(SOURCE MATERIAL)
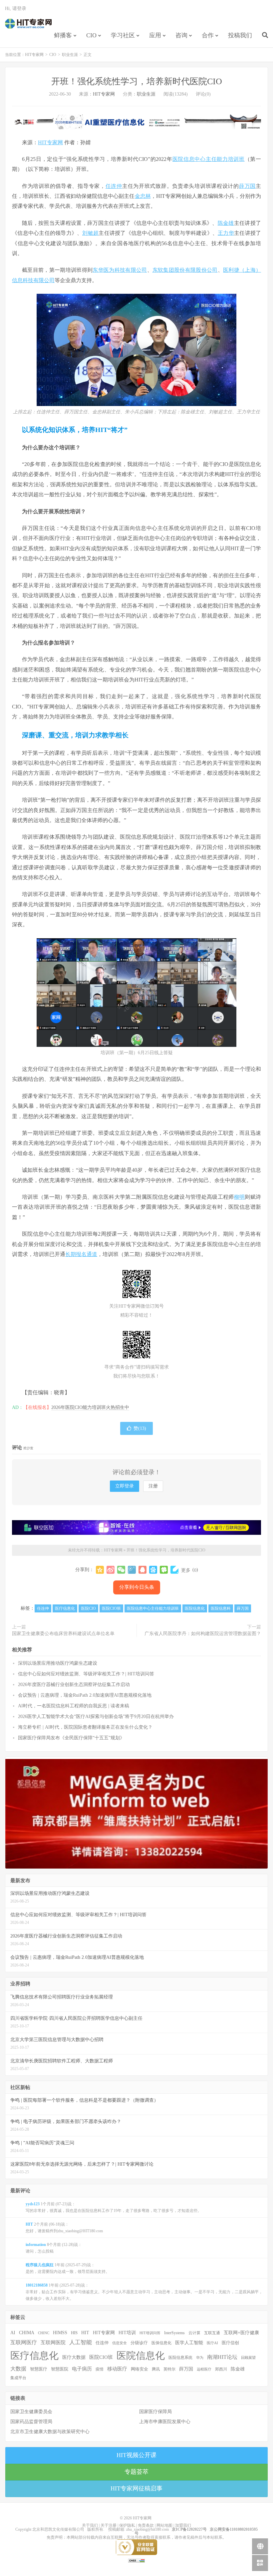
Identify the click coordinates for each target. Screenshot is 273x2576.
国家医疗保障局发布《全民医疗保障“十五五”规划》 (71, 1737)
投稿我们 (240, 35)
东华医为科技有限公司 (120, 270)
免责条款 (146, 2525)
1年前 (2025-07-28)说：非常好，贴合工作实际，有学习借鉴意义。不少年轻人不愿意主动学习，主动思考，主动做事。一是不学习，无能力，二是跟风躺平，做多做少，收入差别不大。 (144, 2292)
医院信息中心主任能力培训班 (208, 159)
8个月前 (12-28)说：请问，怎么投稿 (54, 2248)
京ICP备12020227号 (189, 2529)
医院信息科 (221, 1608)
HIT (85, 2332)
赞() (140, 1428)
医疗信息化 (65, 1608)
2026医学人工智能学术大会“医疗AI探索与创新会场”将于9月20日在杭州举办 (96, 1716)
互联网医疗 (23, 2342)
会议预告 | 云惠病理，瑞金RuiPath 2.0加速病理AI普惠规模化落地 (84, 1695)
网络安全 (139, 2369)
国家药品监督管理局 (31, 2421)
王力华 (226, 233)
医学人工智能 (189, 2342)
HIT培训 (127, 2332)
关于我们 (90, 2525)
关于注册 (109, 2525)
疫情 (100, 2369)
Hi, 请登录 (15, 8)
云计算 (194, 2333)
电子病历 (82, 2368)
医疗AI (212, 2343)
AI (12, 2332)
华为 (199, 2358)
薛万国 (247, 186)
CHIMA (26, 2332)
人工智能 (80, 2342)
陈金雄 (226, 223)
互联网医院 (53, 2342)
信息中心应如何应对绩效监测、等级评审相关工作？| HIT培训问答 (86, 1673)
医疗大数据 (74, 2357)
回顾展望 (248, 2358)
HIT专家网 (28, 23)
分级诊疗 (139, 2343)
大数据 (18, 2369)
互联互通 (212, 2333)
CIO (91, 35)
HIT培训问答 (149, 2333)
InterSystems (174, 2333)
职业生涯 (70, 54)
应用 (155, 35)
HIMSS (60, 2332)
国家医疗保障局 (155, 2411)
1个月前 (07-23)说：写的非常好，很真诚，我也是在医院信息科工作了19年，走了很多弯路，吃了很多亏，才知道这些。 (113, 2207)
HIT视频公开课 (136, 2455)
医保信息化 (161, 2343)
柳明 (239, 1197)
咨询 (181, 35)
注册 (153, 1486)
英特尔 (169, 2369)
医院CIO (88, 1608)
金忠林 (143, 196)
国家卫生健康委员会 (31, 2411)
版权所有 (95, 2529)
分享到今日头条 (136, 1587)
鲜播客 (63, 35)
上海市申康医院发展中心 (164, 2421)
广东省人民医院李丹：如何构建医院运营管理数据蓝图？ (202, 1633)
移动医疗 (117, 2368)
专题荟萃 (136, 2471)
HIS (74, 2333)
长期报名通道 (81, 1254)
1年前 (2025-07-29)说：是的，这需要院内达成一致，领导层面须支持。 (68, 2268)
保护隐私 (127, 2525)
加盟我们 (183, 2525)
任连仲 (114, 186)
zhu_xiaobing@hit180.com (147, 2529)
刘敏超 (90, 233)
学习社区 (123, 35)
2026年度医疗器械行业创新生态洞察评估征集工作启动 (74, 1684)
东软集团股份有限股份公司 (185, 270)
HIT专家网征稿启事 (136, 2488)
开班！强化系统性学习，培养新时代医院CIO (136, 81)
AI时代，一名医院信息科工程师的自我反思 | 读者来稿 (73, 1705)
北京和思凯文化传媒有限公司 (58, 2529)
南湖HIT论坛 (222, 2357)
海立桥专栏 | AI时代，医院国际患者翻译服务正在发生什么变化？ (85, 1727)
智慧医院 (59, 2369)
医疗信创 (230, 2343)
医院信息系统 (180, 2357)
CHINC (43, 2333)
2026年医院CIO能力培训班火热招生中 (90, 1407)
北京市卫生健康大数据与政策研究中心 (50, 2431)
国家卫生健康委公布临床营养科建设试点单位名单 (63, 1633)
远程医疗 (204, 2369)
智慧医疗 (38, 2369)
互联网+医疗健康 (241, 2332)
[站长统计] (136, 2560)
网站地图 (164, 2525)
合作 (208, 35)
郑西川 (221, 2369)
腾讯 (156, 2369)
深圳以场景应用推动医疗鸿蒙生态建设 (57, 1663)
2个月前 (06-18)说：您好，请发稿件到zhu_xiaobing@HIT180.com (64, 2227)
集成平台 (18, 2377)
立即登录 (124, 1486)
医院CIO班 (111, 1608)
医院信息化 (195, 1608)
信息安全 (119, 2343)
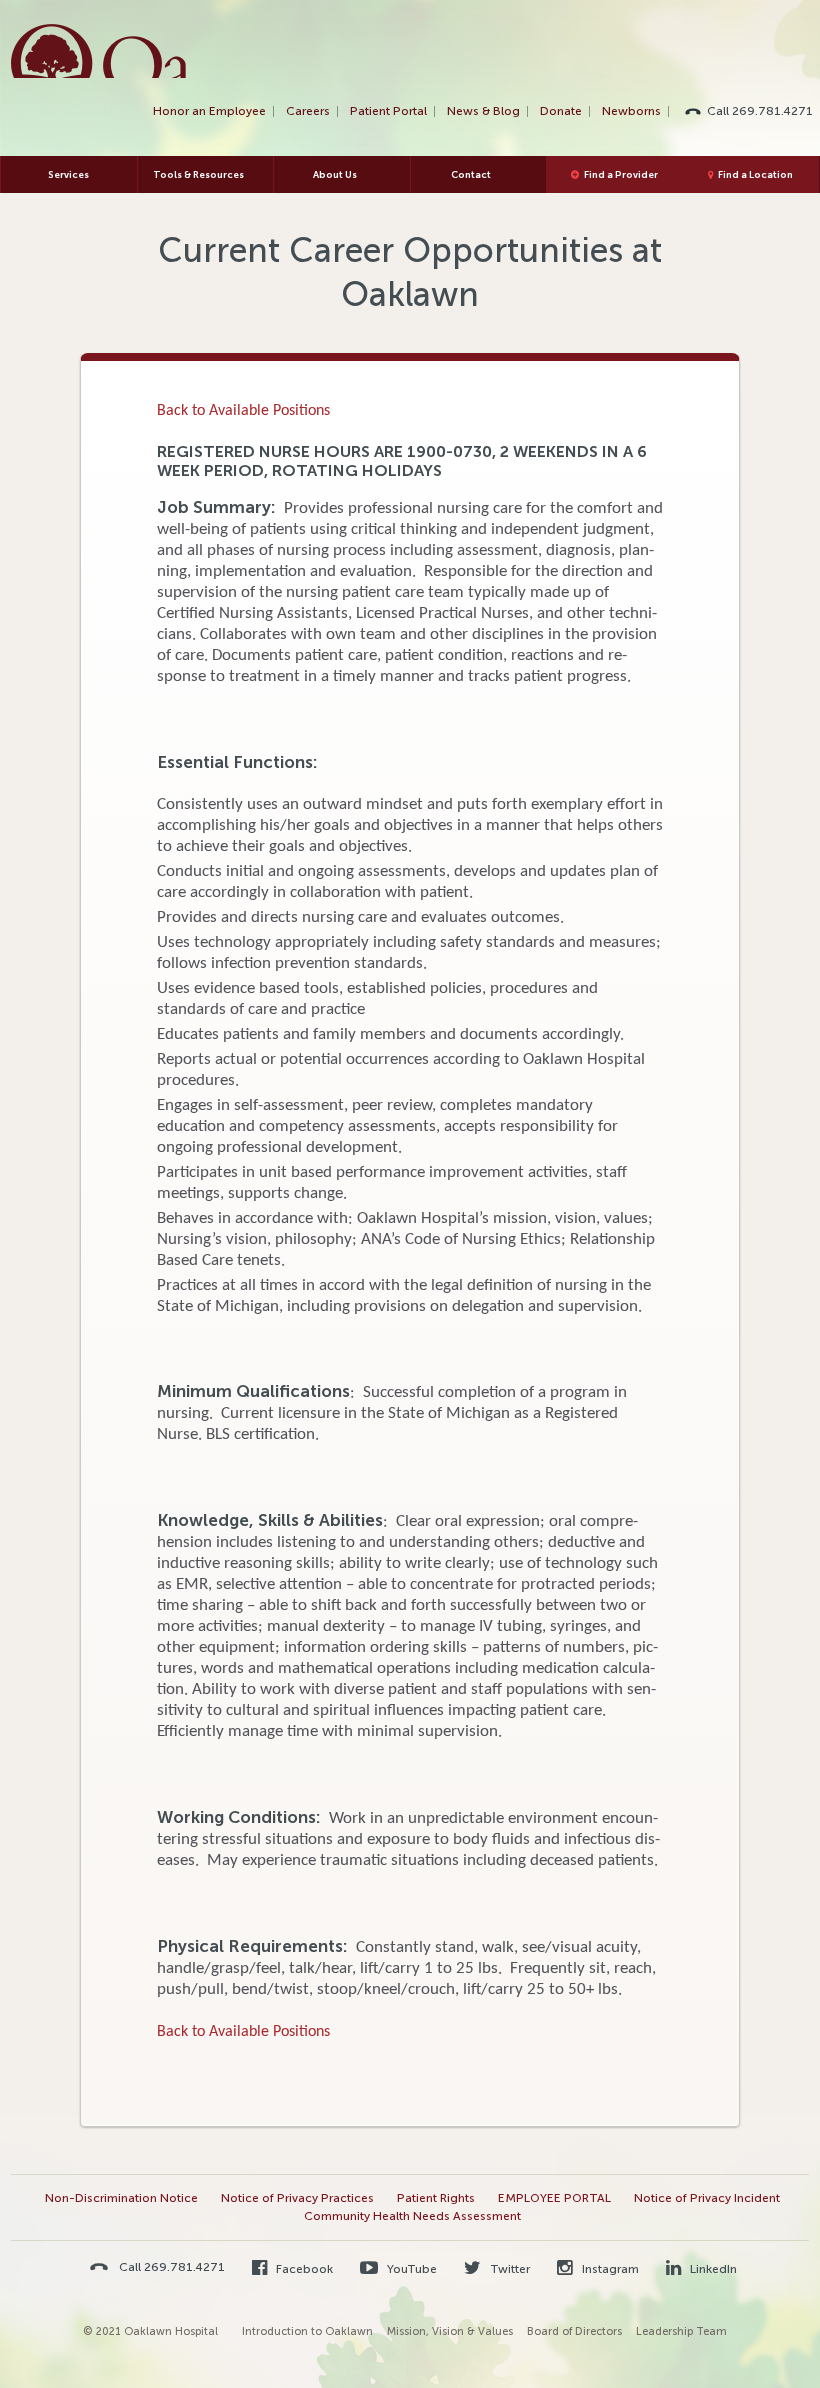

(EXERCISE GOAL) The entries must be written out again unchanged. Images are to be left out.

(WRITTEN SOLUTION)
Identify the click coordinates for each target. Screenshot is 273x2576.
国家医疗保障局发布《全民医疗保障“十五五”规划》 (71, 1737)
投稿我们 (240, 35)
东华医为科技有限公司 (120, 270)
免责条款 (146, 2525)
1年前 (2025-07-28)说：非常好，贴合工作实际，有学习借鉴意义。不少年轻人不愿意主动学习，主动思考，主动做事。一是不学习，无能力，二是跟风躺平，做多做少，收入差别不大。 (144, 2292)
医院信息中心主任能力培训班 (208, 159)
8个月前 (12-28)说：请问，怎么投稿 (54, 2248)
京ICP备12020227号 (189, 2529)
医院信息科 (221, 1608)
HIT (85, 2332)
赞() (140, 1428)
医疗信息化 (65, 1608)
2026医学人工智能学术大会“医疗AI探索与创新会场”将于9月20日在杭州举办 (96, 1716)
互联网医疗 (23, 2342)
会议预告 | 云惠病理，瑞金RuiPath 2.0加速病理AI普惠规模化落地 (84, 1695)
网络安全 (139, 2369)
国家药品监督管理局 (31, 2421)
王力华 (226, 233)
医学人工智能 (189, 2342)
HIT培训 (127, 2332)
关于我们 (90, 2525)
关于注册 (109, 2525)
疫情 (100, 2369)
Hi, 请登录 (15, 8)
云计算 (194, 2333)
电子病历 (82, 2368)
医疗AI (212, 2343)
AI (12, 2332)
华为 (199, 2358)
薛万国 (247, 186)
CHIMA (26, 2332)
人工智能 (80, 2342)
陈金雄 (226, 223)
互联网医院 (53, 2342)
信息中心应如何应对绩效监测、等级评审相关工作？| HIT培训问答 (86, 1673)
医疗大数据 (74, 2357)
回顾展望 (248, 2358)
HIT专家网 (28, 23)
分级诊疗 (139, 2343)
大数据 (18, 2369)
互联互通 (212, 2333)
CIO (91, 35)
HIT培训问答 (149, 2333)
InterSystems (174, 2333)
职业生涯 (70, 54)
应用 (155, 35)
HIMSS (60, 2332)
国家医疗保障局 (155, 2411)
1个月前 (07-23)说：写的非常好，很真诚，我也是在医院信息科工作了19年，走了很多弯路，吃了很多亏，才知道这些。 (113, 2207)
HIT视频公开课 (136, 2455)
医保信息化 (161, 2343)
柳明 (239, 1197)
咨询 (181, 35)
注册 (153, 1486)
英特尔 (169, 2369)
医院CIO (88, 1608)
金忠林 (143, 196)
国家卫生健康委员会 (31, 2411)
版权所有 (95, 2529)
分享到今日头条 (136, 1587)
鲜播客 (63, 35)
上海市申康医院发展中心 (164, 2421)
广东省人民医院李丹：如何构建医院运营管理数据蓝图？ (202, 1633)
移动医疗 (117, 2368)
专题荟萃 (136, 2471)
HIS (74, 2333)
长期报名通道 (81, 1254)
1年前 (2025-07-29)说：是的，这需要院内达成一致，领导层面须支持。 (68, 2268)
保护隐私 (127, 2525)
加盟我们 (183, 2525)
任连仲 (114, 186)
zhu_xiaobing@hit180.com (147, 2529)
刘敏超 (90, 233)
学习社区 (123, 35)
2026年度医疗器械行业创新生态洞察评估征集工作启动 (74, 1684)
东软集团股份有限股份公司 (185, 270)
HIT专家网征稿启事 (136, 2488)
开班！强化系统性学习，培养新时代医院CIO (136, 81)
AI时代，一名医院信息科工程师的自我反思 | 读者来稿 (73, 1705)
北京和思凯文化传媒有限公司 (58, 2529)
南湖HIT论坛 (222, 2357)
海立桥专栏 | AI时代，医院国际患者翻译服务正在发生什么变化？ (85, 1727)
智慧医院 (59, 2369)
医疗信创 (230, 2343)
医院信息系统 (180, 2357)
CHINC (43, 2333)
2026年医院CIO能力培训班火热招生中 (90, 1407)
北京市卫生健康大数据与政策研究中心 (50, 2431)
国家卫生健康委公布临床营养科建设试点单位名单 (63, 1633)
远程医疗 (204, 2369)
智慧医疗 (38, 2369)
互联网+医疗健康 (241, 2332)
[站长统计] (136, 2560)
网站地图 (164, 2525)
合作 (208, 35)
郑西川 (221, 2369)
腾讯 (156, 2369)
深圳以场景应用推动医疗鸿蒙生态建设 (57, 1663)
2个月前 (06-18)说：您好，请发稿件到zhu_xiaobing@HIT180.com (64, 2227)
集成平台 (18, 2377)
立即登录 (124, 1486)
医院CIO班 (111, 1608)
医院信息化 (195, 1608)
信息安全 (119, 2343)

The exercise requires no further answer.